● STATED PROBLEM
Rename every "subtopic" in the records below to "branch" and leave everything else unchanged.

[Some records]
···
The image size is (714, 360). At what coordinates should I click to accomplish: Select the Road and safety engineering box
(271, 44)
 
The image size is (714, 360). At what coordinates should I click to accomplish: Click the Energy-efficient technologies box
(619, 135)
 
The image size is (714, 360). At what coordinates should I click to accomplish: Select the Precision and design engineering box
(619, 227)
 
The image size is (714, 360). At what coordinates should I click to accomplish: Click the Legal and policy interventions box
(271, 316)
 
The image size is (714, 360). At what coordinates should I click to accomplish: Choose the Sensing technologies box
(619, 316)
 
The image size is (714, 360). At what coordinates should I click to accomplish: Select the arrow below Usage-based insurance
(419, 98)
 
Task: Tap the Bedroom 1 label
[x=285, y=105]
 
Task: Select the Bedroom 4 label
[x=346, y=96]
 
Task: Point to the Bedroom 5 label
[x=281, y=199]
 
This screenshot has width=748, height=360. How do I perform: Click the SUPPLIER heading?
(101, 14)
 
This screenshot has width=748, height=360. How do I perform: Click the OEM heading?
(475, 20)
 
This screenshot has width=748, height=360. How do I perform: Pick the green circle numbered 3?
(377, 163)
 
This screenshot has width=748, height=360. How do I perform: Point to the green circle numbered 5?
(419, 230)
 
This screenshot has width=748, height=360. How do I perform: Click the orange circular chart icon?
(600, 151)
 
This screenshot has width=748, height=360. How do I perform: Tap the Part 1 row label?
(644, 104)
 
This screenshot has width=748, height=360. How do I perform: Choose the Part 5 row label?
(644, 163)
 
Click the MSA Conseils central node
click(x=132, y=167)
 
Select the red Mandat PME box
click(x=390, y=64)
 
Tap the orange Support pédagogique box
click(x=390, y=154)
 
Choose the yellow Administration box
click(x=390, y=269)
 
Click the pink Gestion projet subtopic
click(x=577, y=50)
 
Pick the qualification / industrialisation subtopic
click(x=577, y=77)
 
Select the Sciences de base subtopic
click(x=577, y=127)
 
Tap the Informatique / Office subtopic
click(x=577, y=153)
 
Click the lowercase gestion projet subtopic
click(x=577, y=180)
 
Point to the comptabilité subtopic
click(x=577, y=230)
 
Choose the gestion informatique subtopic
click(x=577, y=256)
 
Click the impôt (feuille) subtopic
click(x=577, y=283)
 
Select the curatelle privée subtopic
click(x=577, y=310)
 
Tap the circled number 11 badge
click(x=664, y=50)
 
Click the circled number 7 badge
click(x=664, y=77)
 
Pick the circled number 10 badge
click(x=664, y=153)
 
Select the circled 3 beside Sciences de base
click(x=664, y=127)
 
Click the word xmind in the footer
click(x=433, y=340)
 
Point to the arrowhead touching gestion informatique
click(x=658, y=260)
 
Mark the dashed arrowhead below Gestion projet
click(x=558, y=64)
···
● CORRECT OUTPUT
The image size is (714, 360). At what coordinates should I click to accomplish: Select the Road and safety engineering box
(271, 44)
 
The image size is (714, 360). At what coordinates should I click to accomplish: Click the Energy-efficient technologies box
(619, 135)
 
The image size is (714, 360). At what coordinates should I click to accomplish: Select the Precision and design engineering box
(619, 227)
 
The image size is (714, 360). At what coordinates should I click to accomplish: Click the Legal and policy interventions box
(271, 316)
 
The image size is (714, 360). At what coordinates should I click to accomplish: Choose the Sensing technologies box
(619, 316)
 
The image size is (714, 360). At what coordinates should I click to accomplish: Select the arrow below Usage-based insurance
(419, 98)
 
Task: Tap the Bedroom 1 label
[x=285, y=105]
 
Task: Select the Bedroom 4 label
[x=346, y=96]
 
Task: Point to the Bedroom 5 label
[x=281, y=199]
 
This screenshot has width=748, height=360. How do I perform: Click the SUPPLIER heading?
(101, 14)
 
This screenshot has width=748, height=360. How do I perform: Click the OEM heading?
(475, 20)
 
This screenshot has width=748, height=360. How do I perform: Pick the green circle numbered 3?
(377, 163)
 
This screenshot has width=748, height=360. How do I perform: Point to the green circle numbered 5?
(419, 230)
 
This screenshot has width=748, height=360. How do I perform: Click the orange circular chart icon?
(600, 151)
 
This screenshot has width=748, height=360. How do I perform: Tap the Part 1 row label?
(644, 104)
 
This screenshot has width=748, height=360. How do I perform: Choose the Part 5 row label?
(644, 163)
 
Click the MSA Conseils central node
click(x=132, y=167)
 
Select the red Mandat PME box
click(x=390, y=64)
 
Tap the orange Support pédagogique box
click(x=390, y=154)
 
Choose the yellow Administration box
click(x=390, y=269)
 
Click the pink Gestion projet branch
click(x=577, y=50)
 
Pick the qualification / industrialisation branch
click(x=577, y=77)
 
Select the Sciences de base branch
click(x=577, y=127)
 
Tap the Informatique / Office branch
click(x=577, y=153)
 
Click the lowercase gestion projet branch
click(x=577, y=180)
 
Point to the comptabilité branch
click(x=577, y=230)
 
Choose the gestion informatique branch
click(x=577, y=256)
 
Click the impôt (feuille) branch
click(x=577, y=283)
 
Select the curatelle privée branch
click(x=577, y=310)
 
Tap the circled number 11 badge
click(x=664, y=50)
 
Click the circled number 7 badge
click(x=664, y=77)
 
Pick the circled number 10 badge
click(x=664, y=153)
 
Select the circled 3 beside Sciences de base
click(x=664, y=127)
 
Click the word xmind in the footer
click(x=433, y=340)
 
Point to the arrowhead touching gestion informatique
click(x=658, y=260)
 
Mark the dashed arrowhead below Gestion projet
click(x=558, y=64)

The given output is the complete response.